++++ Supplied material ++++
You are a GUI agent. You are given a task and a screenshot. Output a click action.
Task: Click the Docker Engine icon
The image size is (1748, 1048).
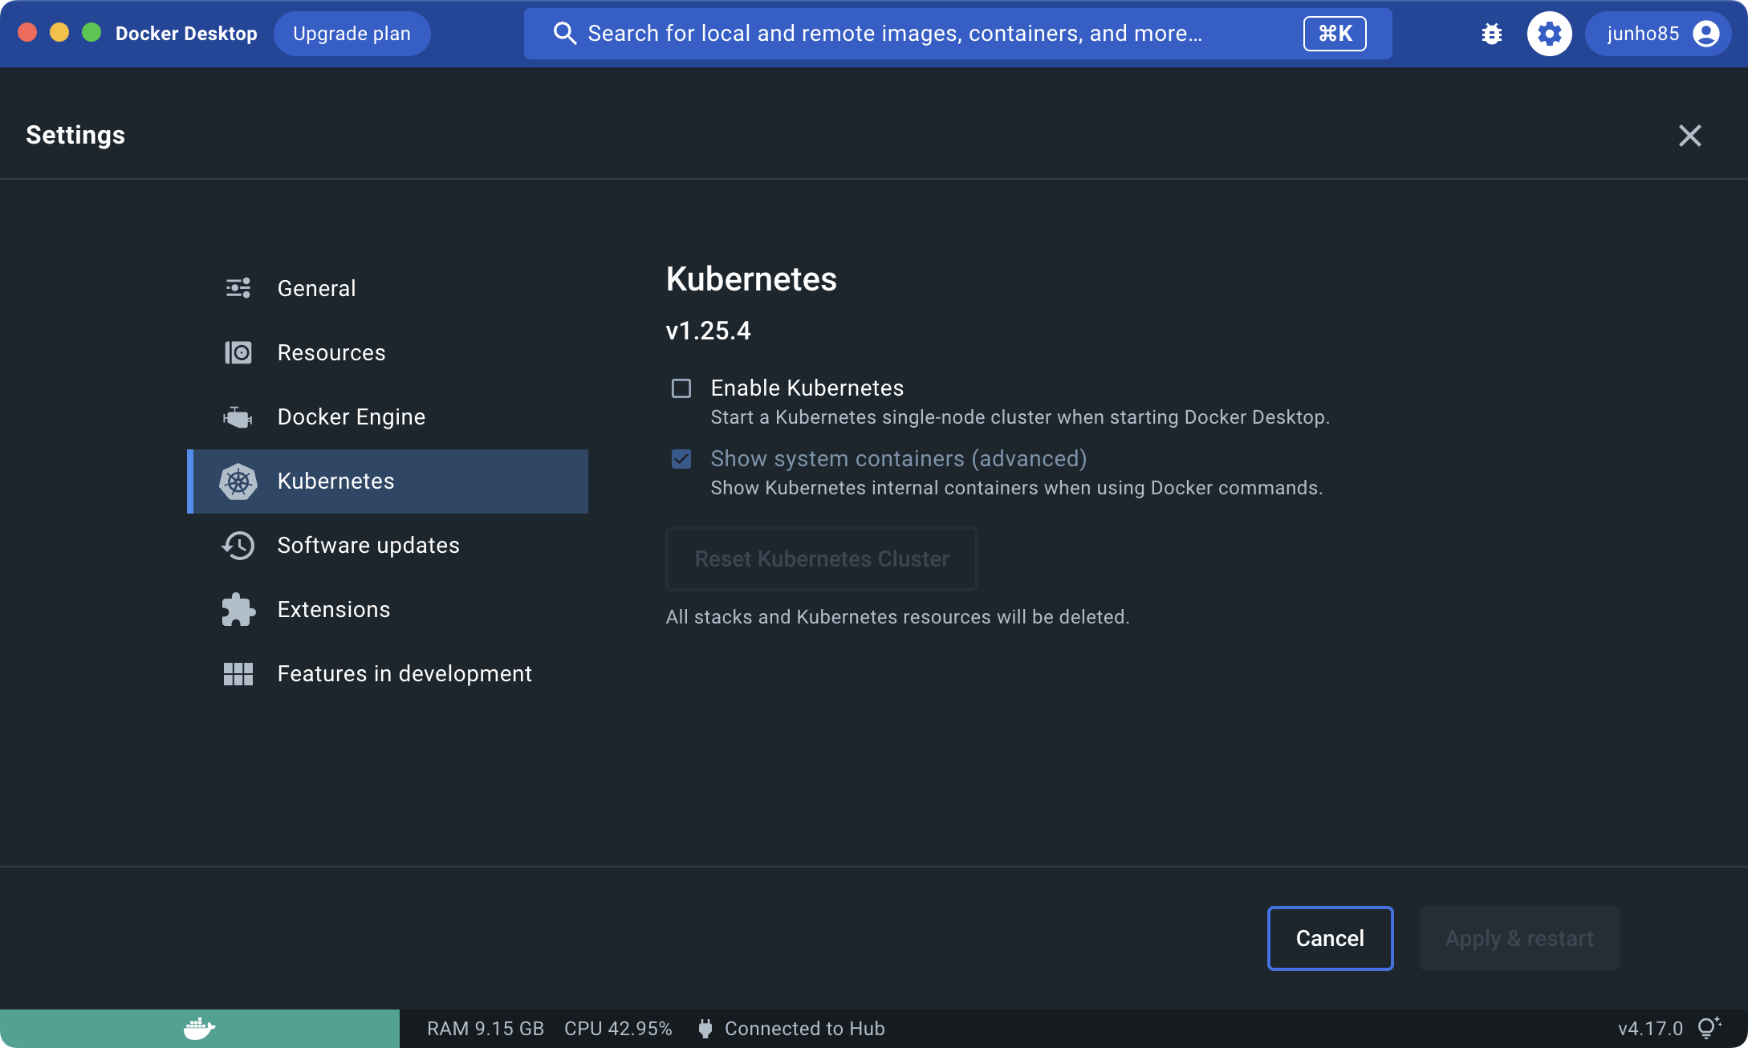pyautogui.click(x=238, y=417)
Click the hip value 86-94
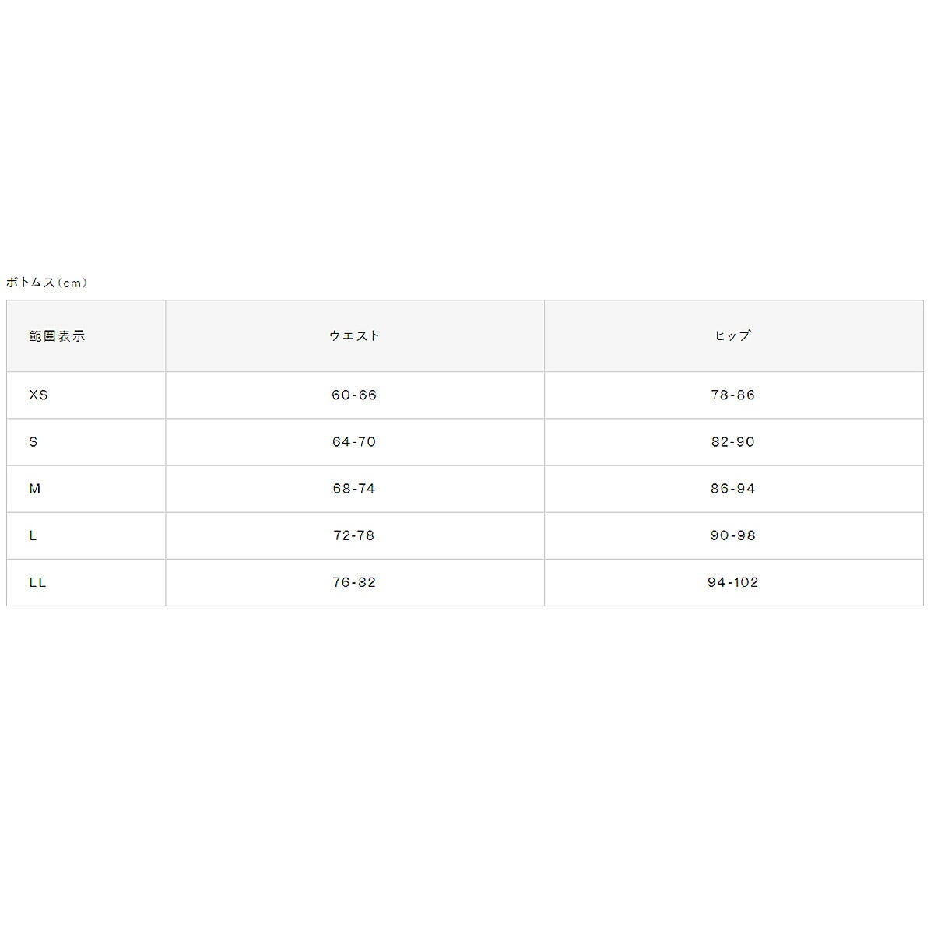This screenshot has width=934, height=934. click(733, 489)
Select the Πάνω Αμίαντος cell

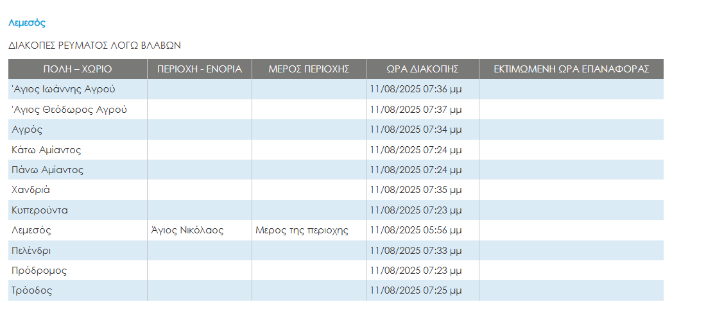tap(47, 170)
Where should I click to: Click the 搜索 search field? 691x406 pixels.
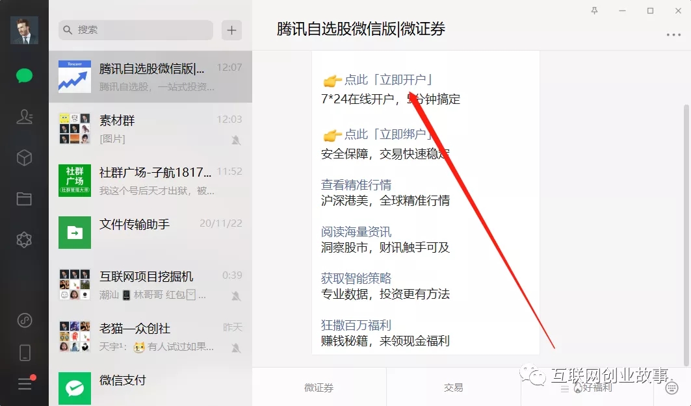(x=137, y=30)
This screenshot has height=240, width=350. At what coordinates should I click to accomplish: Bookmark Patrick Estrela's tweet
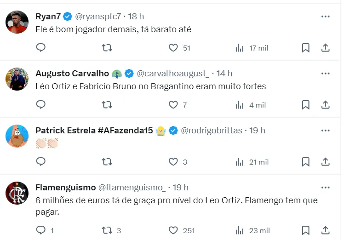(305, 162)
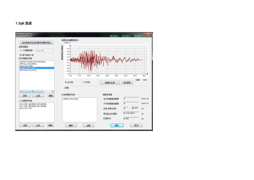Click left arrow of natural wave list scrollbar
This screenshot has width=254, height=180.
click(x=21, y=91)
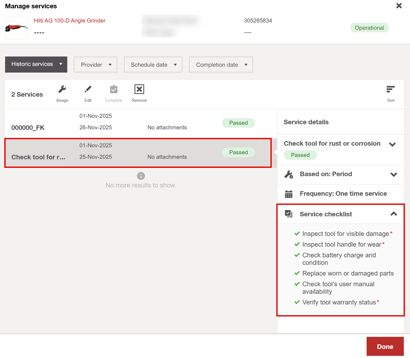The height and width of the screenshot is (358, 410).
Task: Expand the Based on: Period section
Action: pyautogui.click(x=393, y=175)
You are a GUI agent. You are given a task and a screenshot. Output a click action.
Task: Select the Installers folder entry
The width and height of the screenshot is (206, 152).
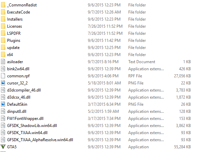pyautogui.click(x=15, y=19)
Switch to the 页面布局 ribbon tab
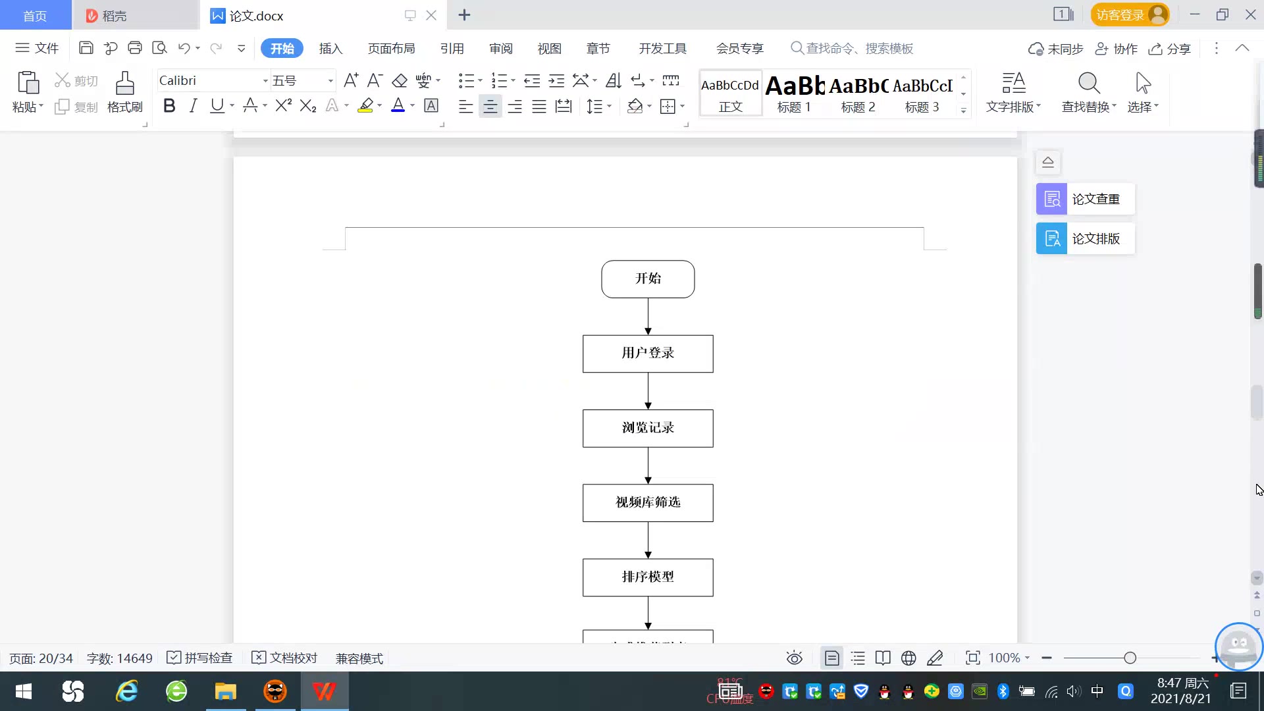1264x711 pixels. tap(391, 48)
++++
Copy the listing word for word from the line with "This screenshot has height=240, width=350." up to and including the line with "Action: pyautogui.click(x=393, y=175)", leaving out the pictures.

This screenshot has height=240, width=350. At what coordinates should I click to accomplish: Bookmark Patrick Estrela's tweet
(305, 162)
Click left arrow of natural wave list scrollbar
This screenshot has width=254, height=180.
click(x=21, y=91)
The height and width of the screenshot is (358, 410).
Task: Expand the Based on: Period section
Action: pyautogui.click(x=393, y=175)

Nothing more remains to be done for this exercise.